EXERCISE INSTRUCTIONS: Look through the material below and count the lines that hold "computer". Give that number by itself.

SUPPLIED RECORDS:
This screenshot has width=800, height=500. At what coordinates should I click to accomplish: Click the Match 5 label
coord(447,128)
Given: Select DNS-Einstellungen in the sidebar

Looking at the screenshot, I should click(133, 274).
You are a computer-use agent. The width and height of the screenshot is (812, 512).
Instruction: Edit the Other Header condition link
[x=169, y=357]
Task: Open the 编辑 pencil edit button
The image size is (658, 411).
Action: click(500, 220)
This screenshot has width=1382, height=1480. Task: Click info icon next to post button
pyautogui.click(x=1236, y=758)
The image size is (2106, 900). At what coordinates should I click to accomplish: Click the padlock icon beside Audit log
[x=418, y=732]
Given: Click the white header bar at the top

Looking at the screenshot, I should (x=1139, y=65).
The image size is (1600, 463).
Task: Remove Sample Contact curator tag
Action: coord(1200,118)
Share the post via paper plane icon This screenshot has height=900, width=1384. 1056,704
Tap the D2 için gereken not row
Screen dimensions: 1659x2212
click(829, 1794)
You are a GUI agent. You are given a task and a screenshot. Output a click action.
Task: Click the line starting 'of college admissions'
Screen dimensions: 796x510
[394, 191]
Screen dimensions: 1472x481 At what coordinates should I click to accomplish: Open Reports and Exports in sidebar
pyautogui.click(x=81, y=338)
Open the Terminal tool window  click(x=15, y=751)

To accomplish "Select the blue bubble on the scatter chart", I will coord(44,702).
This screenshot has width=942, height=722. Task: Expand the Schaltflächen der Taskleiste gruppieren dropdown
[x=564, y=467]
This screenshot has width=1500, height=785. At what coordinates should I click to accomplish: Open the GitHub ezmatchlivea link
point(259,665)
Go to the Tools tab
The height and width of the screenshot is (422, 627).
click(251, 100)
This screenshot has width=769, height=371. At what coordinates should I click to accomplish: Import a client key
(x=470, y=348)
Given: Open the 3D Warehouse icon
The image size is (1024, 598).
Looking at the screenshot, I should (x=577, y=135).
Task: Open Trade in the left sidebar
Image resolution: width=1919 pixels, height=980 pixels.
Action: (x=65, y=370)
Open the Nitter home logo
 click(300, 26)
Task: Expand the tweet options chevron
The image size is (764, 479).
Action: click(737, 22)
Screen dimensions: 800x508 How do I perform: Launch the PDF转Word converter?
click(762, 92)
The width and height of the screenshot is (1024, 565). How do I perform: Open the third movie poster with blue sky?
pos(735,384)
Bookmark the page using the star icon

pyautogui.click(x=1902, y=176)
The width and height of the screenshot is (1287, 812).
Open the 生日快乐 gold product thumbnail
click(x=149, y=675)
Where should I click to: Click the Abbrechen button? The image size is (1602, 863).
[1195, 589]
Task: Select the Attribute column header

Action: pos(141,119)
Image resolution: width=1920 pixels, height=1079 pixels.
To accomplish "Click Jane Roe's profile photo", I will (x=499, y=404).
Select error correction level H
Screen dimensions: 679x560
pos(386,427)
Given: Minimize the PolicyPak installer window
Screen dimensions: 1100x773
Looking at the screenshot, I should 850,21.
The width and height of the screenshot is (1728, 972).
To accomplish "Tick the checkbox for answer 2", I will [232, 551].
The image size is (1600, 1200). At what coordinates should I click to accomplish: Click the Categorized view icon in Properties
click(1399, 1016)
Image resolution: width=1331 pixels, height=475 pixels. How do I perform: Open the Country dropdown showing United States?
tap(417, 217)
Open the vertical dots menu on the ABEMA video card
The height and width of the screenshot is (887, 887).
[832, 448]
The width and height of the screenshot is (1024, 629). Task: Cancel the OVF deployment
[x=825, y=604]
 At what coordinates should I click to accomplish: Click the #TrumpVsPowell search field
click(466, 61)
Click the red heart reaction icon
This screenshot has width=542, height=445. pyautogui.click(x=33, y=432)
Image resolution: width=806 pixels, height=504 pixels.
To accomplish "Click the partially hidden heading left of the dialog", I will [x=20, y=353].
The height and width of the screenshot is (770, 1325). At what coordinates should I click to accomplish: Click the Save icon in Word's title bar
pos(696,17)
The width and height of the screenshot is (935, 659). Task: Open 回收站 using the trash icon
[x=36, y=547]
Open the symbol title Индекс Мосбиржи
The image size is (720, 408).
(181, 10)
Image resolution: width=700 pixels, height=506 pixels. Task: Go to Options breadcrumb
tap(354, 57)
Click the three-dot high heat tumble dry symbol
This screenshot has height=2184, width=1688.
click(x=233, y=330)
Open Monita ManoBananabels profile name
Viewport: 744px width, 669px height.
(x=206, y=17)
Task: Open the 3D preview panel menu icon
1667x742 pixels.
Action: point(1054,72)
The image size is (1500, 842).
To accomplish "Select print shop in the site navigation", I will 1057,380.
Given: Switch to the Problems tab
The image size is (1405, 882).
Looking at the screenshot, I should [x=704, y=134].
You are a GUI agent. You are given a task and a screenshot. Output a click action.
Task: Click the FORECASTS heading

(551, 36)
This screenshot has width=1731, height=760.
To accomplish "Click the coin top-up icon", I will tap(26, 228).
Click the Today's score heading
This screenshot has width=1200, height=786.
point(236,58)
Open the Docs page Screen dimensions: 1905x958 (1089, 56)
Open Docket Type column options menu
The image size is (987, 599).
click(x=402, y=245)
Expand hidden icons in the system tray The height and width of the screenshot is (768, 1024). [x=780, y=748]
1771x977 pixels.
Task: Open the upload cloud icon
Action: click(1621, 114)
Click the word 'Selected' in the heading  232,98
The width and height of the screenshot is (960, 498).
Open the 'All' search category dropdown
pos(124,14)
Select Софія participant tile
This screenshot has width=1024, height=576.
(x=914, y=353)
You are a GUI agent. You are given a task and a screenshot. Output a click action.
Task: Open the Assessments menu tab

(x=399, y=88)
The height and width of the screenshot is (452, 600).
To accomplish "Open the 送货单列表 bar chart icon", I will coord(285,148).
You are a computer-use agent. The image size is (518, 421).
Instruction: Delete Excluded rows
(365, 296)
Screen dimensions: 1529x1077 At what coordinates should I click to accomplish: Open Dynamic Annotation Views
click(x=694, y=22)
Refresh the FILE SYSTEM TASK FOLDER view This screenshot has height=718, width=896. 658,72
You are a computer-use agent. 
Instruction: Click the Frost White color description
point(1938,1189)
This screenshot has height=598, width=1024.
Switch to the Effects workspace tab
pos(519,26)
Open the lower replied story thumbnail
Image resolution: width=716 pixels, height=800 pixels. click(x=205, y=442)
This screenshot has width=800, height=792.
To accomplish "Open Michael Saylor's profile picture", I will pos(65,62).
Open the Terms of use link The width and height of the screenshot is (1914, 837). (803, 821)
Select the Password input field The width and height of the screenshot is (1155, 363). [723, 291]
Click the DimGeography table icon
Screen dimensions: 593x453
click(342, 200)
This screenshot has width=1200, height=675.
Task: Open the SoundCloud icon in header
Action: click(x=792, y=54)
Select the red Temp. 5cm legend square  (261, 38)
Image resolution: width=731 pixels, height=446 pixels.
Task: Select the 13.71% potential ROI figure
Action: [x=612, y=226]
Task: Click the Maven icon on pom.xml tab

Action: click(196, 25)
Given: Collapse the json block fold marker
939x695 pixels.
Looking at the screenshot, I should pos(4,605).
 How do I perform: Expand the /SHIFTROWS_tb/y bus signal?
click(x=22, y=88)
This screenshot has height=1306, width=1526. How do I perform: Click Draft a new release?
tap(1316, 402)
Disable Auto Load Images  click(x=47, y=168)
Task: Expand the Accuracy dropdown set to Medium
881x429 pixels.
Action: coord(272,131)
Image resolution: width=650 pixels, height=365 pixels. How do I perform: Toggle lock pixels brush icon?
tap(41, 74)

OUTPUT: 3